ESR-REIT posts 2021 net property income rose 5.5 percent

ESR-REIT property near Singapore’s Tai Seng MRTESR-REIT property near Singapore’s Tai Seng MRT

ESR-REIT reported Thursday its 2021 net property income rose 5.5 percent on-year to S$173.3 million on the absence of Covid-related rental rebates for tenants during the year, the acquisition of the 46A Tanjong Penjuru property and increased leasing at some properties.

The 46A Tanjong Penjuru property was acquired in June 2021, the REIT said; the rental rebates to tenants in 2020 amounted to S$7.4 million. 

The REIT also pointed to contributions from its 10 percent interest in ESR Australia Logistics Partnership as contributing to funds available for distribution. 

Gross revenue for the 12-month period increased 5 percent on-year to S$241.3 million, the REIT said in a filing to SGX. 

The distribution per unit (DPU) for the full year came in at 2.987 Singapore cents, up 6.7 percent from 2.80 Singapore cents in the previous year, the filing said. 

The number of units rose 8.2 percent on-year to 3.83 billion in 2021, up from 3.54 billion in 2020, due to a private placement and preferential offering completed in May and August during the year, ESR-REIT said.

Portfolio occupancy rose to 92 percent in the fourth quarter, up from 91.2 percent in the previous quarter, above the JTC average of 90.1 percent, the filing said.

“Despite pandemic-related uncertainties, leasing activities remained positive with many new leases in FY2021 secured from logistics, info-communications, semiconductor and manufacturing industries,” ESR-REIT said. 

While fourth quarter rental reversion was a positive 3 percent, full-year rental reversion was negative 1.7 percent, mainly on lower renewal rates for certain large business park tenants, ESR-REIT said.


In its outlook, ESR-REIT pointed to expectations the leasing market would remain stable, with expansions and set-ups, especially for the high-spec industrial and logistics sectors. But the REIT also noted some concerns.

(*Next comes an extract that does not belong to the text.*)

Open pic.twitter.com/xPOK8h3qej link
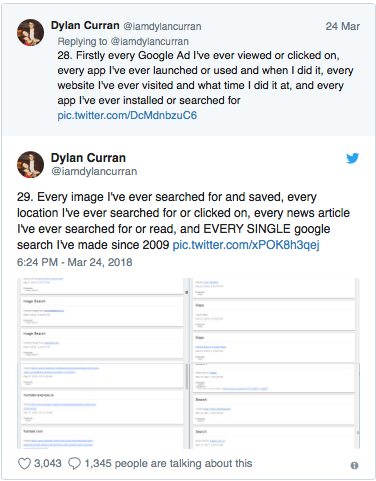Image resolution: width=376 pixels, height=481 pixels. (x=246, y=245)
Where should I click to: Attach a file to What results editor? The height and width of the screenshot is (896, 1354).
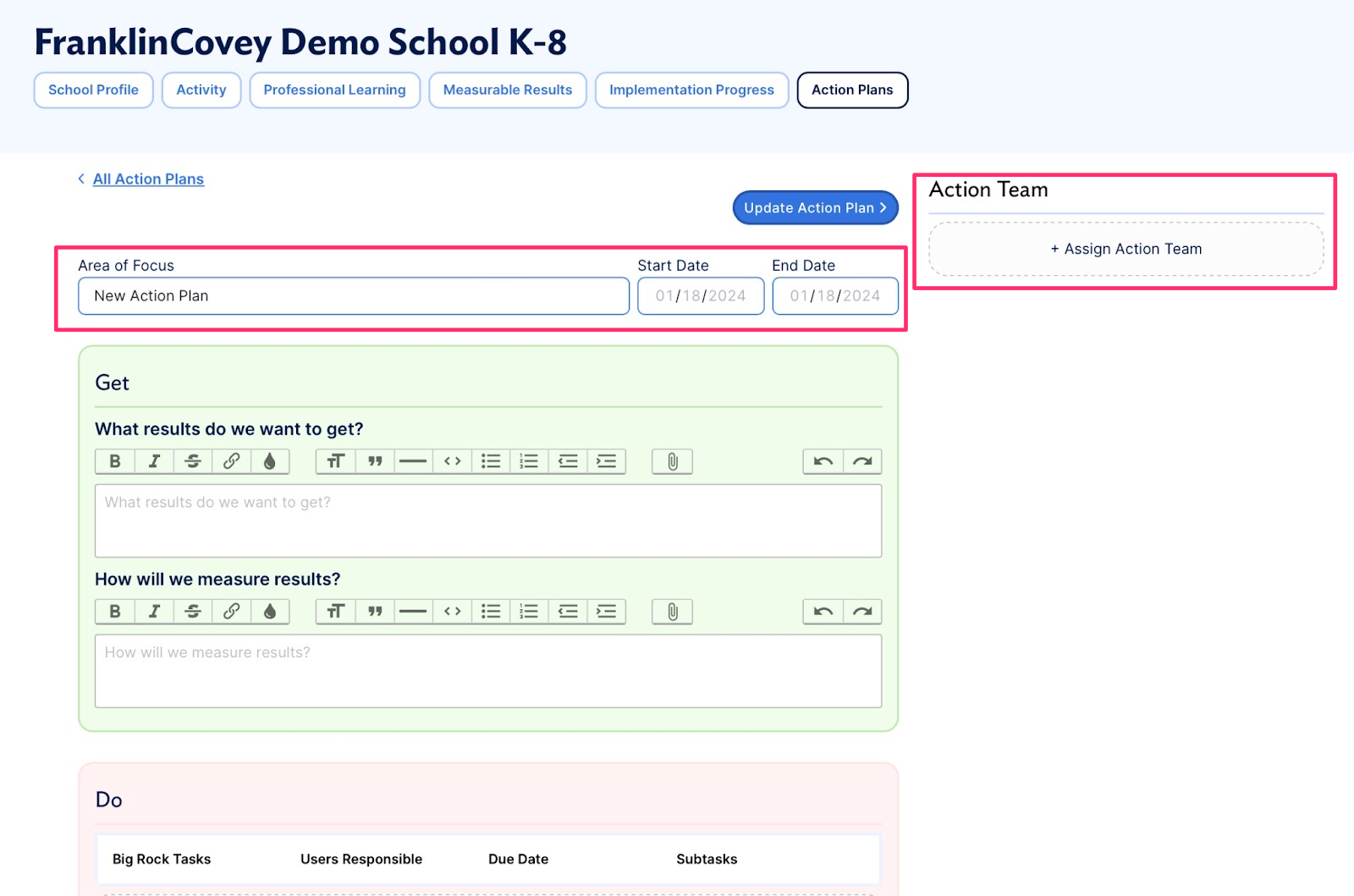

“While 100 percent work-from-home is no longer the default from 1 January 2022, the leasing prospects for the business park sector may still face some challenges as companies continue to adopt hybrid work arrangements amid the ongoing pandemic,” ESR-REIT said. 

Adrian Chua, CEO and executive director of the manager, was somewhat upbeat. 

“The pandemic and global supply chain disruptions have provided tailwinds in the industrial sector as industrialists adapt to a paradigm shift in the way goods are produced, delivered and consumed,” Chua said in the statement. 

“Our steady FY2021 operating performance is reflective of these transformation efforts while we actively pursue growth opportunities through asset enhancements to reposition selected properties; value-accretive acquisitions of quality assets from our sponsor’s pipeline and third parties; and divestment of non-core assets,” he added.